セックス体験談|感情の読めない無表情な女の画像1
※イメージ画像:Getty Imagesより

 セックスとは愛の行為である。

 どうやったら子どもが生まれるかを知った日から、僕はずっとセックスをそう捉えていた。

 しかし、童貞を卒業しセックスをすればするほど、愛がなくてもセックスはできてしまうという事実に直面していく。

 付き合ってなくても、初対面でも、人はセックスをすることができてしまう。人はどういった理由でセックスをするのだろうか。

 大学生の頃、僕はものすごくセックスに興味を持っていた。なので、セックスができる人はいないかと、日々ネットで女性を漁っていた。

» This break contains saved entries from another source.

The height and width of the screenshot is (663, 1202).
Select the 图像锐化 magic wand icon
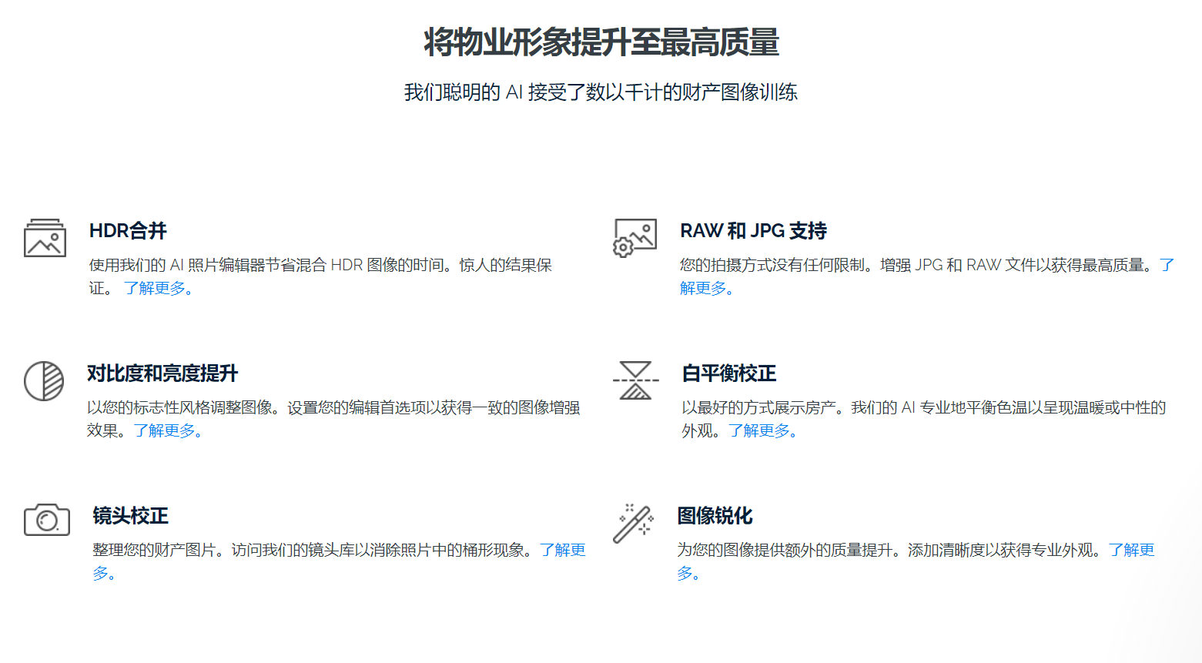[x=631, y=522]
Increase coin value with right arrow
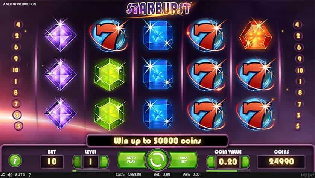Viewport: 315px width, 178px height. (245, 161)
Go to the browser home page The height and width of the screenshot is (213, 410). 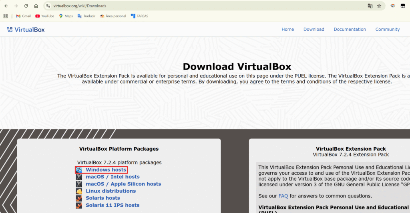coord(36,6)
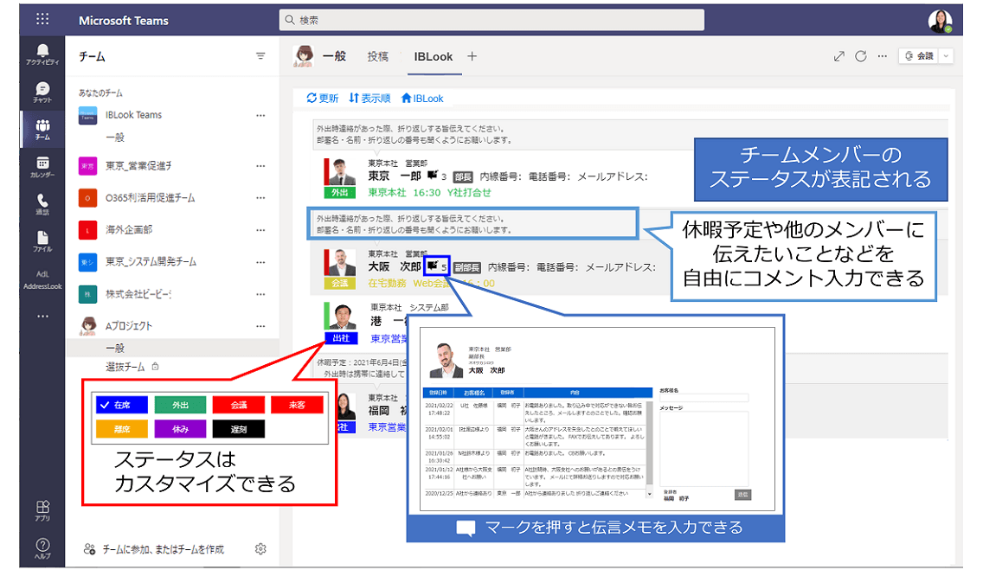Click the 検索 search field at top
Viewport: 983px width, 570px height.
click(492, 19)
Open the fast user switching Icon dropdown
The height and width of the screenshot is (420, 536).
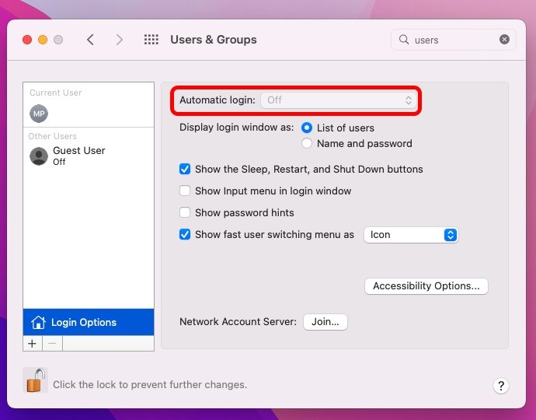(411, 235)
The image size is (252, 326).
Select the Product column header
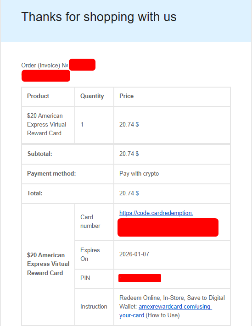[38, 96]
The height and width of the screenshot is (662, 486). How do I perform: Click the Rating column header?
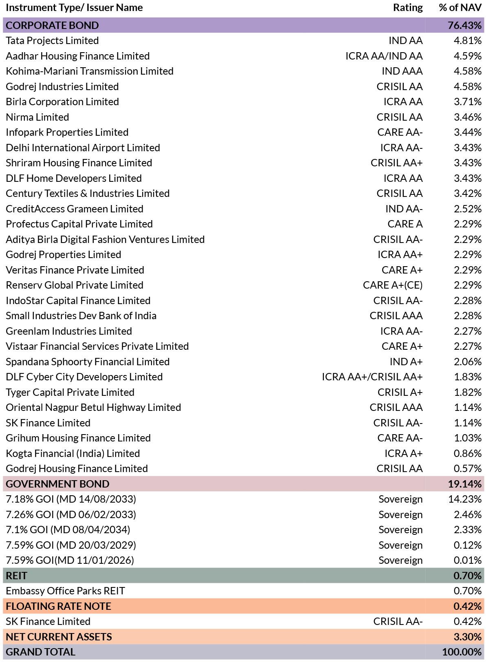pos(408,8)

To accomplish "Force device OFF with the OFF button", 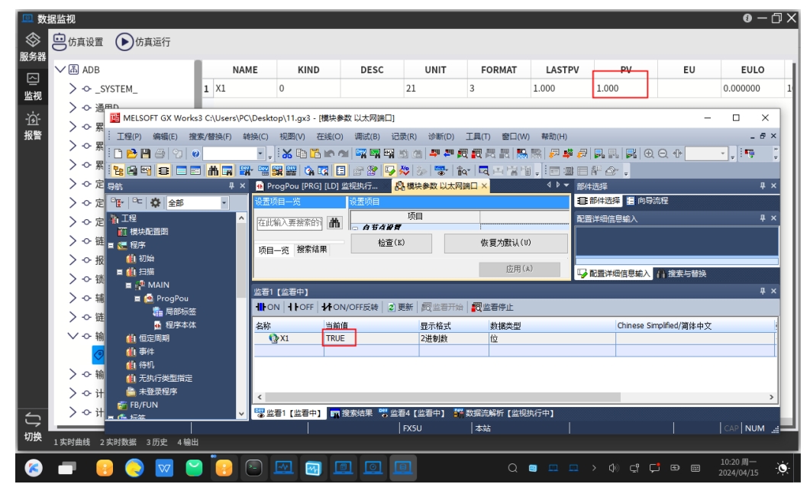I will [x=301, y=307].
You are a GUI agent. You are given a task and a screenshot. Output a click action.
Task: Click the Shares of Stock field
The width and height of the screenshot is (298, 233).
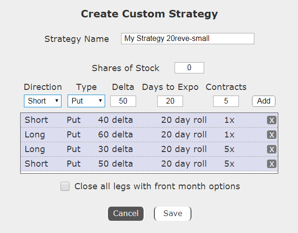click(x=189, y=68)
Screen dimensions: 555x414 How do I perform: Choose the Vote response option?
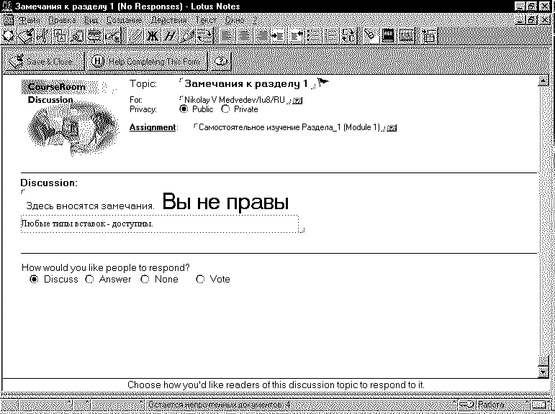(200, 279)
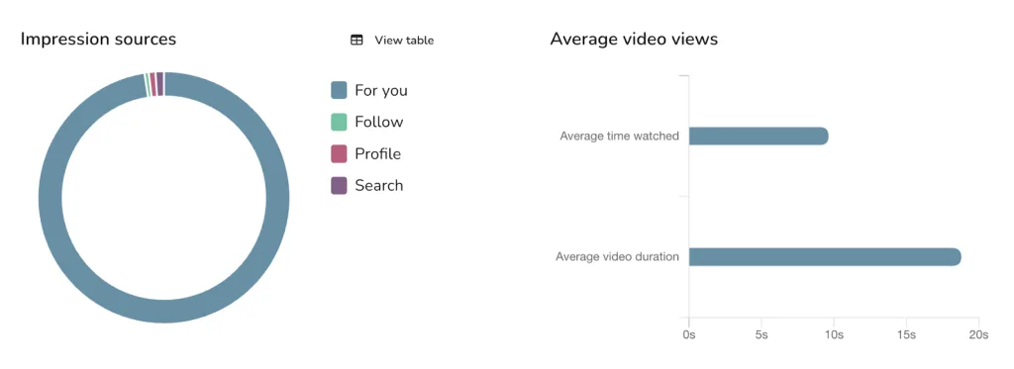Click the Impression sources heading

click(x=98, y=39)
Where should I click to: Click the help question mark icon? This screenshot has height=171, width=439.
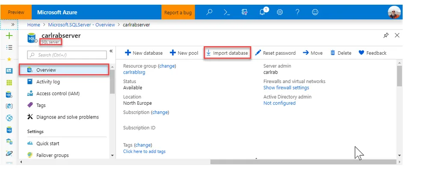[x=297, y=12]
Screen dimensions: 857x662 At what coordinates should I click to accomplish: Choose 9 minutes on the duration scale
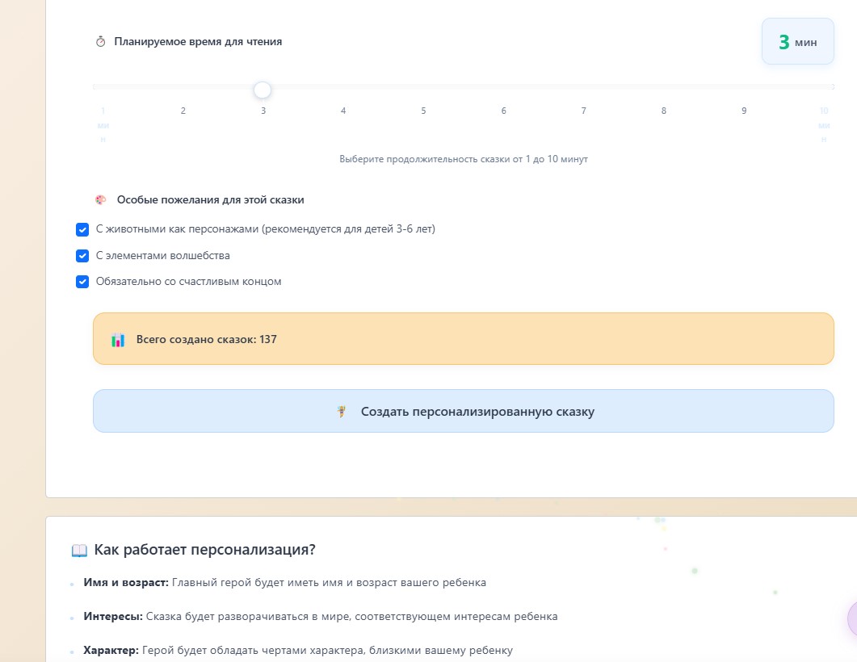(x=744, y=111)
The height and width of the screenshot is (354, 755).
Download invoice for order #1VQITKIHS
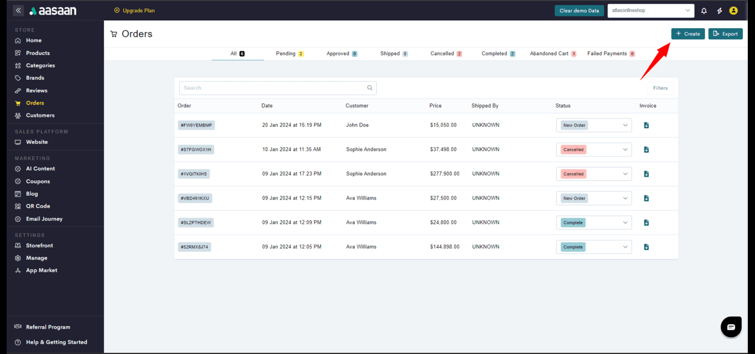pyautogui.click(x=646, y=174)
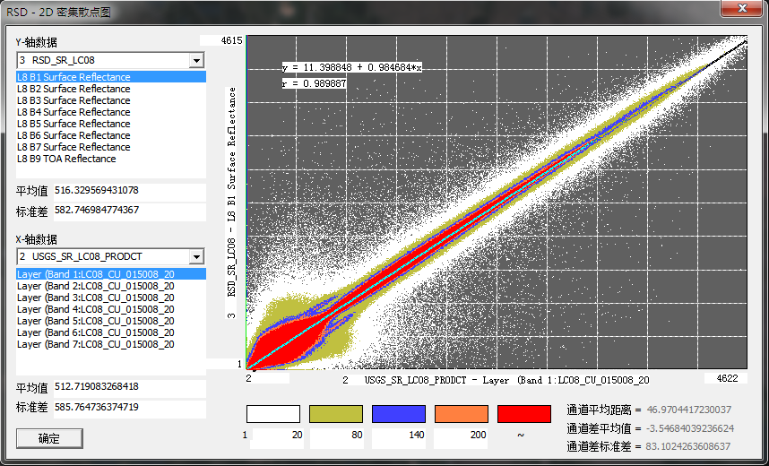Open the X-axis data source dropdown
The height and width of the screenshot is (466, 769).
point(195,256)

 当時はまだ、今流行っているようなマッチングアプリがない時代だった。アダルトな出会い系サイトに登録するのも怖かったので、僕は主にmixiを使っていた。

 mixiにはコミュニティ機能があり、コミュニティを登録すると、そのテーマに興味を持っている人たちと繋がることができた。僕も様々なコミュニティに登録し、そこの自己紹介スレッドにコメントしている女性たちにアプローチをかけていた。

 基本、僕はコミュニティに書き込みはしなかった。書いたって女性の方から連絡が来ると思わなかったからだ。

 おそらく、自己紹介スレッドに投稿している女性にアプローチする男は多い。その倍率をくぐり抜けて女性と仲良くなるのは難しいが、数打ちゃ当たる作戦で、僕はたくさんの女性にメッセージを送った。大学生で時間が有り余っていたから出来た作戦だった。

 その中で実際にやりとりが始まり、セックスに至った女性は何人もいた。味をしめた僕は、どっぷりとmixiでの出会いにハマっていったのだった。


「メッセージありがとうございます。こちらこそ仲良くしてください」


 とある日、いつものようにmixiのメッセージボックスを開くと、「ゆうか」という女性からメッセージが来ていた。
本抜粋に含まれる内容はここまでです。